A empresa divulgará seu resultado em 9 de agosto, e os analistas esperam que a receita siga sendo sólida, e os resultados gerais do trimestre em tendências muito parecidas ao trimestre anterior.

“No Brasil, o ciclo negativo da pecuária e a demanda doméstica mais fraca devem continuar se traduzindo em volumes e margens menores, mesmo que a demanda externa por carne bovina permaneça sólida”, aponta o relatório.

Os resultados obtidos no Paraguai devem mais uma vez ser o principal destaque e ajudar a compensar números mais difíceis na Argentina, impactada por restrições às exportações impostas pelo governo e uma virada de ciclo, enquanto o Uruguai deve continuar em cenário positivo.

Tudo sendo colocado na mesma balança, são esperadas receitas de R$ 5,9 bilhões, e EBITDA de R$ 502 milhões, na margem de 8,5%. "O múltiplo continua a parecer pouco exigente, mas os gatilhos para uma reclassificação ainda parecem limitados com base em uma dinâmica de ganhos mais fraca em um setor historicamente pró-cíclico".

BRF

A expectativa é de que a receita permaneça sólida, e as margens continuem com tendência de queda. A BRF divulgará seu resultado em 12 de agosto.

Os custos mais altos de ração e matéria-prima devem continuar a reduzir as margens consolidadas, mas uma recuperação mais acentuada em Halal e um desempenho ainda forte da receita devem compensar parcialmente isso.

“Esperamos que a empresa entregue um trimestre decente, embora mais ameno, com um sólido desempenho de receita compensado por pressões de margem”, traz o relatório. As projeções são de receitas consolidadas de R$ 11,6 bilhões e EBITDA de R$ 1,19 bilhão, com margem de 10,3%.

No Brasil, os volumes devem crescer 3% que, combinados com preços mais altos, resultam em um bom avanço de vendas, de 27% ao ano.

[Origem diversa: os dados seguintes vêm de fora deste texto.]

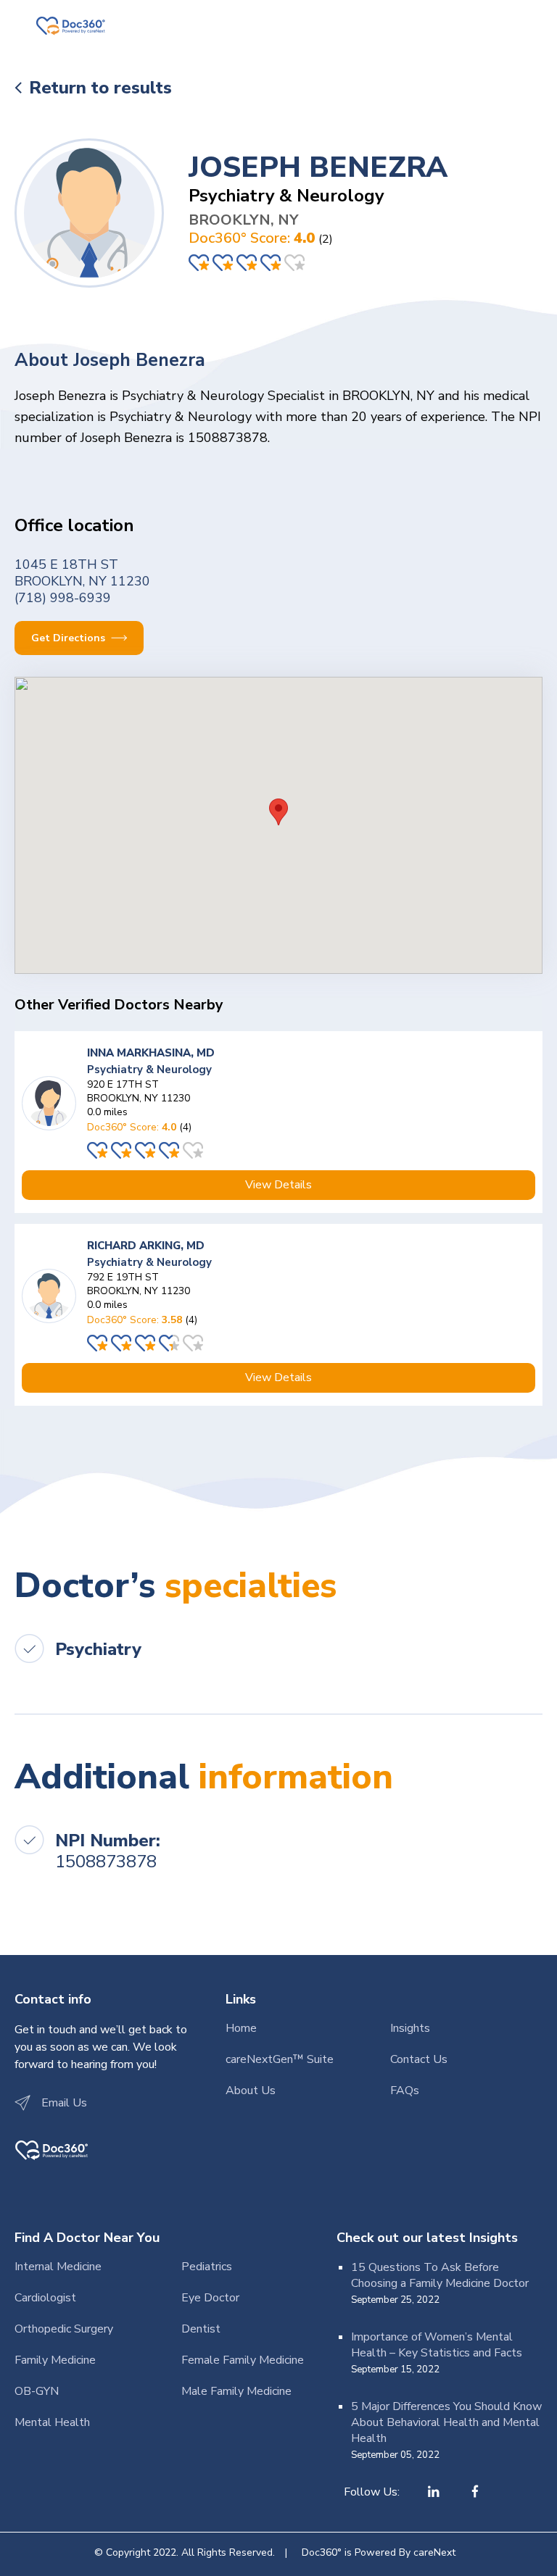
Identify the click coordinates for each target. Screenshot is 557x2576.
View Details (278, 1185)
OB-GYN (37, 2391)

O EBITDA na divisão, porém, deve crescer 4% ao ano para R$ 564 milhões, já que as pressões de custo trazem a margem para baixo em 210 bps ao ano para 9,6%.

 “No futuro, ainda vemos espaço limitado para uma recuperação substancial da margem por conta das pressões de custo persistentes, um cenário macro mais fraco no Brasil e uma oferta-demanda mais equilibrada na China, tudo o que poderia dificultar a trajetória de desalavancagem, conforme as iniciativas de capex se acelerem”, ponderam os especialistas.

M. Dias Branco

A empresa divulgará resultado em 6 de agosto, e os analistas esperam resultados sequencialmente melhores após dois trimestres de margens historicamente baixas, embora seja aguardado um desempenho geral fraco.

Os volumes devem seguir tendências semelhantes registradas a partir de março, levando a um declínio consolidado de 20% ao ano (-15% para biscoitos e -27% para massas) sustentado por menor transferência de participação de mercado e demanda doméstica mais fraca.

A receita líquida deve ficar estável em R$ 1,9 bilhão, com o EBITDA recorrente de R$ 140 milhões, margem de 7,4%. e lucro de R$ 77 milhões. As pressões sobre os custos das commodities permanecem altas, mas agora parecem mais acomodadas, o que pode dar espaço para que as margens continuem se recuperando no futuro.

“Ainda assim, acreditamos que a proposta de valor só começa a fazer sentido se reconquistarmos a confiança de que as margens próximas a 10%-13%, conforme embutidas em nossas projeções de longo prazo, se provem mais uma vez viáveis, o que provavelmente dependeria de apresentações de receita mais fortes e consistentes. Continuamos cautelosos”, finalizam os analistas.